### Source
.....
Admiral Farragut Academy, established in 1933, is a private, college-prep school serving students in grades K-12. Farragut is located in St. Petersburg, Florida in Pinellas County and is surrounded by the communities of Treasure Island, Gulfport, Pasadena, Tierra Verde, and Seminole. Farragut also serves North Pinellas County, which includes the communities of Clearwater, Belleair, and Palm Harbor.

History
Founded in 1933 on the banks of the Toms River in Pine Beach, New Jersey, Admiral Farragut Academy was a college prep school named after Admiral David Glasgow Farragut, the first American naval officer to rise to that rank. Over Farragut's first 12 years, the school became so popular that a second campus was purchased in 1945 on the shores of Boca Ciega Bay in St. Petersburg, Florida. Since then, the school has undergone many changes, such as accepting day students, becoming co-ed, and adding an elementary school.

The school's New Jersey campus in Pine Beach closed at the end of the 1994 school year after financial difficulties.

Notable alumni

Two of the 12 men who walked on the Moon graduated from Admiral Farragut:
 Rear Admiral Alan Shepard, USN, was the first American in space and, in 1971, became the fifth person to walk on the Moon as part of the Apollo 14 mission. Shepard graduated in 1941 from the New Jersey campus.
 Brigadier General Charles Duke, USAF, was a 1953 graduate of the St. Petersburg campus and, in 1972, became the tenth person to walk on the Moon as part of the Apollo 16 mission. In the spring of 2006, NASA presented a Moon rock to General Duke, who then donated it to the school. It is displayed in a showcase in front of the Quarter-Deck at the entrance to the main building, Farragut Hall.
Other notable alumni:
 William Colepaugh, who defected to the Nazis during World War II, and returned to spy for Germany against the United States.
 Actor Lorenzo Lamas graduated in 1975 from the New Jersey campus.
 Actor Casper Van Dien graduated from the St. Petersburg, FL campus and later performed in many films, of which Starship Troopers is the most notable.
 Chef Spike Mendelsohn, class of 2000, competed on both Top Chef and Top Chef: All Stars. Spike is the owner of "Good Stuff Eatery," a restaurant with locations on Capitol Hill and in Georgetown in the District of Columbia, as well as in the Crystal City business neighborhood of northern Virginia.
 Major Megan McClung, one of the first female students at the Academy in 1990 and the first female United States Marine Corps officer killed in combat during the Iraq War
 Animator/Producer Andy Luckey attended from 1980-'81 at St. Petersburg but transferred before graduation.
.....
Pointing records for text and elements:

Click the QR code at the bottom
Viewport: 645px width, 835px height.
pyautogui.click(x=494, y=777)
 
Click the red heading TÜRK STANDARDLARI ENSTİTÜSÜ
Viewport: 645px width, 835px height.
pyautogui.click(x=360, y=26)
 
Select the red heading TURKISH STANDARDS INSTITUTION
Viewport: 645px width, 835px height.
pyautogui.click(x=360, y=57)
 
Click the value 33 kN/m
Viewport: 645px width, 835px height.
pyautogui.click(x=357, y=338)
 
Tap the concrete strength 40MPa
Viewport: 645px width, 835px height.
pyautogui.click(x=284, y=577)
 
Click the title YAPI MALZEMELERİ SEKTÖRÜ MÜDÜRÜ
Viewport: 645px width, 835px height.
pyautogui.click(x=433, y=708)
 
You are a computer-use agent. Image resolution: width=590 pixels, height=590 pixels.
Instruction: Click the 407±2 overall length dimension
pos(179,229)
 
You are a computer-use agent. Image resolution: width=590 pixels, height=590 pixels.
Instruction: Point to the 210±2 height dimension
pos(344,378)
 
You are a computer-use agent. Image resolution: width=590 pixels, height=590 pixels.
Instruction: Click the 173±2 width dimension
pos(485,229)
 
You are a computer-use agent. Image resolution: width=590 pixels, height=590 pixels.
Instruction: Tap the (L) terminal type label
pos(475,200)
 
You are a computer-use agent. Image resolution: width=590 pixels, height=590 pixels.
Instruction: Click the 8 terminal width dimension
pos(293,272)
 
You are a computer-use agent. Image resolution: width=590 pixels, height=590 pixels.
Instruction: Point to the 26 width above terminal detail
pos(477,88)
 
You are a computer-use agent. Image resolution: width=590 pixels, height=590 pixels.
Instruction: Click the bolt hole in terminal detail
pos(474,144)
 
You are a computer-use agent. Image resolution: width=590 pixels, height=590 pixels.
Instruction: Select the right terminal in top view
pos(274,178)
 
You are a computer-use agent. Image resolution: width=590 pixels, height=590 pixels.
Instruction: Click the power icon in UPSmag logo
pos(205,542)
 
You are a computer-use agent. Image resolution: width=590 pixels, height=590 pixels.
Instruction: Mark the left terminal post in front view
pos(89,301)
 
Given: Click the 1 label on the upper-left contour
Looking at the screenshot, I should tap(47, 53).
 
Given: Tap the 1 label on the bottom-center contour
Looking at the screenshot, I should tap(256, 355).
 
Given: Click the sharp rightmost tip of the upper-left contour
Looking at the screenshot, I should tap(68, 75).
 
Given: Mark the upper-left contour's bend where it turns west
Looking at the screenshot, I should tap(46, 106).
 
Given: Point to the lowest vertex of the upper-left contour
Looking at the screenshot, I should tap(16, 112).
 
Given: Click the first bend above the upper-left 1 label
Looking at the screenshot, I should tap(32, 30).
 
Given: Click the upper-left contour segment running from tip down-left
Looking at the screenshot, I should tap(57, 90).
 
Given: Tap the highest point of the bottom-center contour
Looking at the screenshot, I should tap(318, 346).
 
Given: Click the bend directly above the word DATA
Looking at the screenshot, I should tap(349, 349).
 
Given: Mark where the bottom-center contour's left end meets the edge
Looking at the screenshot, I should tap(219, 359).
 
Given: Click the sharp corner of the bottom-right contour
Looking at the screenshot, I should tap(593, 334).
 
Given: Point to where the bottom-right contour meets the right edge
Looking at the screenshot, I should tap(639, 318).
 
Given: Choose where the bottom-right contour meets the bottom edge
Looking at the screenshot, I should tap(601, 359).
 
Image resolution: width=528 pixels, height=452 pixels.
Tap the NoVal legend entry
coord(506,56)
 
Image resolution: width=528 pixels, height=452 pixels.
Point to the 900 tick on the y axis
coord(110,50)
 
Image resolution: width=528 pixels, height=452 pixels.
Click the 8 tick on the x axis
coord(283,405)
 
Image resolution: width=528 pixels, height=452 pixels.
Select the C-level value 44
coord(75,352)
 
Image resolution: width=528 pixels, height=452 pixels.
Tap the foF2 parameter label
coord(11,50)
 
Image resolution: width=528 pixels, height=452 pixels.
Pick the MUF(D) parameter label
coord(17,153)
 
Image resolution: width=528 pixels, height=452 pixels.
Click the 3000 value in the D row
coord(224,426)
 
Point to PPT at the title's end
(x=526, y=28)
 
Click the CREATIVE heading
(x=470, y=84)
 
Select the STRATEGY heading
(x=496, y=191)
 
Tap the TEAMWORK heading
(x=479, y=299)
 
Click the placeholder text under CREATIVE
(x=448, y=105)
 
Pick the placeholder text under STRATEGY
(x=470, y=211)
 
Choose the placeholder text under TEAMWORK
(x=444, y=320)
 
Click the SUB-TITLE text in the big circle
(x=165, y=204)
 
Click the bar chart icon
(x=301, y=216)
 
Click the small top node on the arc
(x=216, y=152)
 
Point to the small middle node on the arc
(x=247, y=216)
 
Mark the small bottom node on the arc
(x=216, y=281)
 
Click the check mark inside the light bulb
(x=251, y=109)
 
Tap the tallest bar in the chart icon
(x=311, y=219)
.....
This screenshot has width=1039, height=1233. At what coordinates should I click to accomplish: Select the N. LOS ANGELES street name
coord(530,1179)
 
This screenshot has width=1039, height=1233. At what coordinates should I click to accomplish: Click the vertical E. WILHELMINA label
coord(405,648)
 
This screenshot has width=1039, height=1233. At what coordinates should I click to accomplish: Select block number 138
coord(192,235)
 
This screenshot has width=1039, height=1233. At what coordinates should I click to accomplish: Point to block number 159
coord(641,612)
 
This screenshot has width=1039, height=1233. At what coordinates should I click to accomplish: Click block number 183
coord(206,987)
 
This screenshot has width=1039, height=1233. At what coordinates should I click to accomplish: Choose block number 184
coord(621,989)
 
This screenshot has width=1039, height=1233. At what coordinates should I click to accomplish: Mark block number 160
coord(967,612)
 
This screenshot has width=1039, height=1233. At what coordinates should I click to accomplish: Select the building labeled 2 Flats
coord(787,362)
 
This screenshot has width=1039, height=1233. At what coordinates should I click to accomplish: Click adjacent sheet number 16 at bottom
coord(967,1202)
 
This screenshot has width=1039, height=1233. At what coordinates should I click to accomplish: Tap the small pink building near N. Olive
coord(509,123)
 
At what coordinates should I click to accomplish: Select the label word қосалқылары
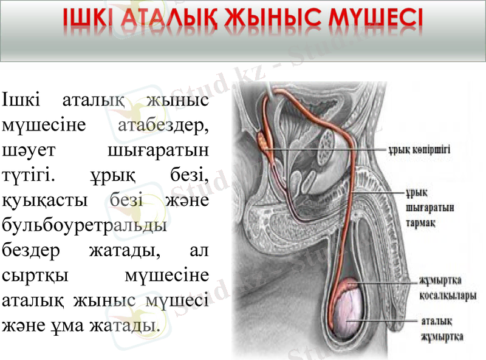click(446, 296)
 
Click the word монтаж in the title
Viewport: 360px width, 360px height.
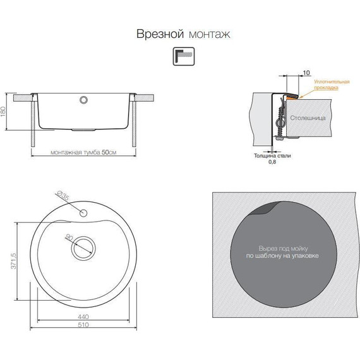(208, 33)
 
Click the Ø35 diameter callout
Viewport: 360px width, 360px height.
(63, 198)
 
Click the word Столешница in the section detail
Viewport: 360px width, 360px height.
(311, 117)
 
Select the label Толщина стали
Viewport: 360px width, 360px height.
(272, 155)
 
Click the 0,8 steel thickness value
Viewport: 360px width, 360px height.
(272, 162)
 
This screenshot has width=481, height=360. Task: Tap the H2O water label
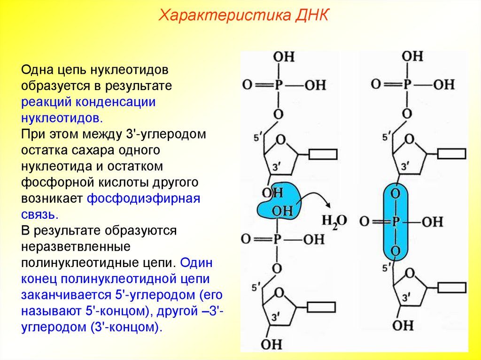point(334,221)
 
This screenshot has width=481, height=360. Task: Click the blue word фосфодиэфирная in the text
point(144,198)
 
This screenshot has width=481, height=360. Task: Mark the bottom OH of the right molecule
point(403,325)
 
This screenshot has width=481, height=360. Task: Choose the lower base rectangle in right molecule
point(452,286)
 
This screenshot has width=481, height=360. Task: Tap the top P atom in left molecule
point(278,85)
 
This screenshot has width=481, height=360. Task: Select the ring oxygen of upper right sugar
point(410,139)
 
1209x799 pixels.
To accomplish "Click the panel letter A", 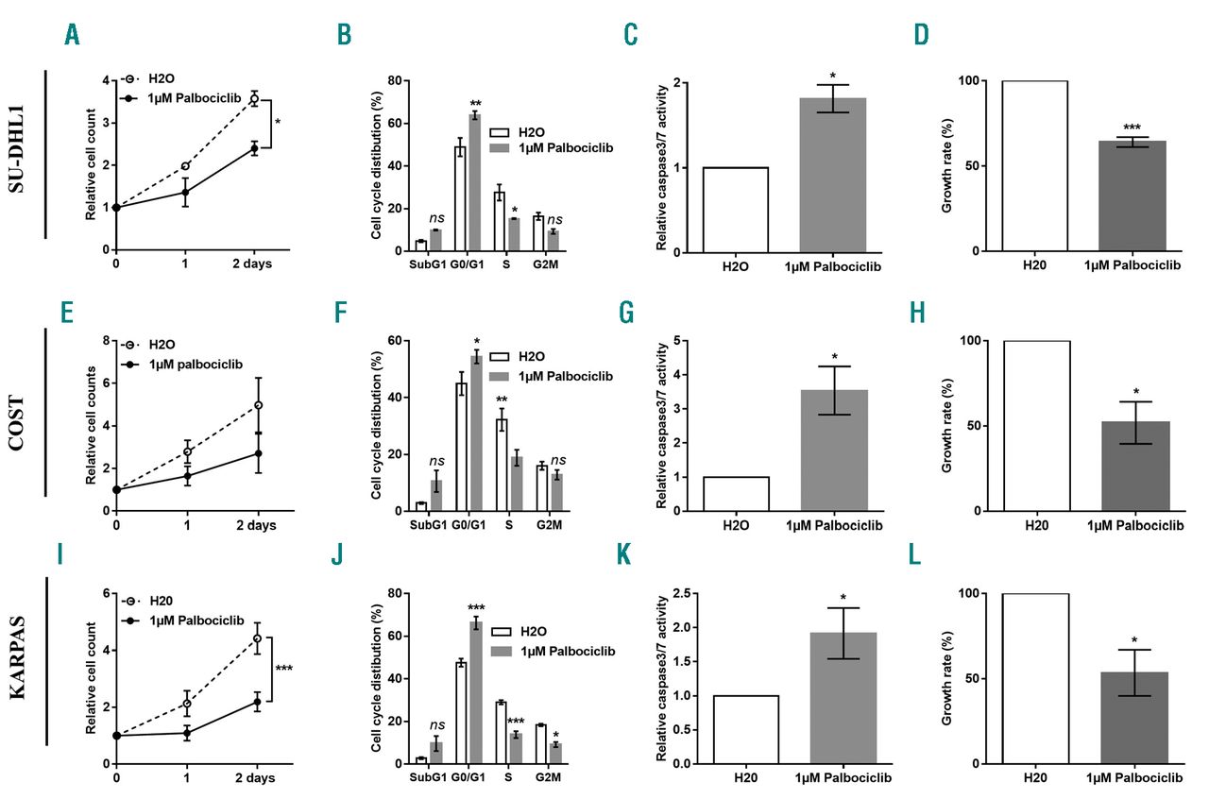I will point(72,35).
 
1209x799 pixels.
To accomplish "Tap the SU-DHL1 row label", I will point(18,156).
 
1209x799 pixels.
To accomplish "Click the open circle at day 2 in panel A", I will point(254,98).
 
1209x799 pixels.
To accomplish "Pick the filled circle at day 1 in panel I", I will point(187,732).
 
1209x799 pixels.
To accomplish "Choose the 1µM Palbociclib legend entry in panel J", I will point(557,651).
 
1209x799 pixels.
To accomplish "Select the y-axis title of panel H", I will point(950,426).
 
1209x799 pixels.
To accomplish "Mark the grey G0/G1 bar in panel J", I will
.....
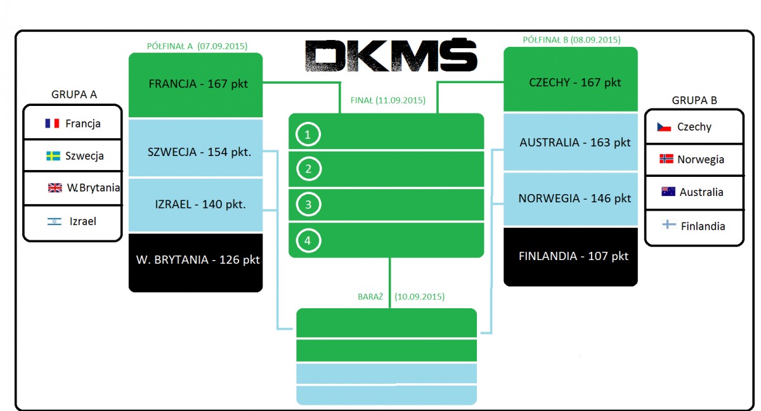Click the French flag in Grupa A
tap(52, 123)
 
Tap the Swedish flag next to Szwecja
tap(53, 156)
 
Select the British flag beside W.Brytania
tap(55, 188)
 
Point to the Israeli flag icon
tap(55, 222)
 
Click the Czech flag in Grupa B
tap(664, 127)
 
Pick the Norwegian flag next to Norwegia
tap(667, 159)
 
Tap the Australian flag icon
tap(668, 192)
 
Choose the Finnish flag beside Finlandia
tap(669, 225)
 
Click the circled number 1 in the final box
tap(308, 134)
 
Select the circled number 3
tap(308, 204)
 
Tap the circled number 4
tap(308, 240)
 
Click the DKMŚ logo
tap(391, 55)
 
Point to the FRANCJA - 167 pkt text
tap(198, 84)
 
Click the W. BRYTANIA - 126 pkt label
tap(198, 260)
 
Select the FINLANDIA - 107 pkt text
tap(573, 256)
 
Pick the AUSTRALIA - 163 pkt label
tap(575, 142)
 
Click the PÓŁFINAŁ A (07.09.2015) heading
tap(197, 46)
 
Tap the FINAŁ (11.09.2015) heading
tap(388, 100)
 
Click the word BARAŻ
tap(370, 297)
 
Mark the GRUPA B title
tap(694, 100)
.....
### Stated problem 1
From the Admiral Farragut Academy text, extract the passage starting at "Brigadier General Charles" and ending at "the most notable.".
### Stated problem 2
Answer these questions using the Admiral Farragut Academy text:
(a) In what year was the St. Petersburg campus on Boca Ciega Bay purchased?
(b) As part of which Apollo mission did Charles Duke walk on the Moon?
(c) At the end of which school year did the Pine Beach campus close?

### Response 1
Brigadier General Charles Duke, USAF, was a 1953 graduate of the St. Petersburg campus and, in 1972, became the tenth person to walk on the Moon as part of the Apollo 16 mission. In the spring of 2006, NASA presented a Moon rock to General Duke, who then donated it to the school. It is displayed in a showcase in front of the Quarter-Deck at the entrance to the main building, Farragut Hall.
Other notable alumni:
 William Colepaugh, who defected to the Nazis during World War II, and returned to spy for Germany against the United States.
 Actor Lorenzo Lamas graduated in 1975 from the New Jersey campus.
 Actor Casper Van Dien graduated from the St. Petersburg, FL campus and later performed in many films, of which Starship Troopers is the most notable.

### Response 2
(a) 1945
(b) Apollo 16
(c) The 1994 school year